→ **Direction**
Continue the article on qualification for the 2013 Little League Softball World Series, given below ahead of the lines, from the point where it stops.

++++ Excerpt ++++

= 2013 Little League Softball World Series qualification =

All the qualified teams qualify for the 2013 Little League Softball World Series in Portland, Oregon

==Qualified teams==

| Region | Location | Little League |
|---|---|---|
| Central | Ohio Elyria, Ohio | Elyria East Little League |
| East | New Jersey Robbinsville, New Jersey | Robbinsville Little League |
| Southeast | Virginia McLean, Virginia | McLean Little League |
| Southwest | Texas Robinson, Texas | Robinson Little League |
| West | Arizona Tucson, Arizona | Sunnyside Little League |
| Oregon D4 | Oregon Tualatin, Oregon | Tualatin City Little League |
| Asia-Pacific | Philippines Iloilo, Philippines | Iloilo Little League |
| Canada | Canada Victoria, British Columbia | Hampton Little League |
| Europe and Africa | Italy Milan, Italy | Lombardia Little League |
| Latin America | Puerto Rico Maunabo, Puerto Rico | ASOFEM Little League |

==United States==

===Central===
The tournament took place in Indianapolis, Indiana from July 20–25.

++++ Supplied information ++++

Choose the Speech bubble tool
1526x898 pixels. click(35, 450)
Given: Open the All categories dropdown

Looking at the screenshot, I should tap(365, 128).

++++

→ **Result of this task**
Pool A
| State | City | Little League | Record |
|---|---|---|---|
| Michigan | Grand View | North Ottawa Youth Softball Association LL | 4-0 |
| Illinois | Freeport | Freeport LL | 3-1 |
| Wisconsin | Appleton | Appleton Einstein LL | 2-2 |
| Indiana | Madison County | Riverfield LL | 1-3 |
| Missouri | Webb City | Webb City Girls Softball LL | 0-4 |

Pool B
| State | City | Little League | Record |
|---|---|---|---|
| Ohio | Elyria | Elyria East LL | 3-0 |
| Iowa | Burlington | Burlington American LL | 2-1 |
| Nebraska | Omaha | Keystone/Benson LL | 1-2 |
| Kentucky | Lebanon | Marion County LL | 0-3 |

===East===
The tournament took place in Bristol, Connecticut from July 19–26.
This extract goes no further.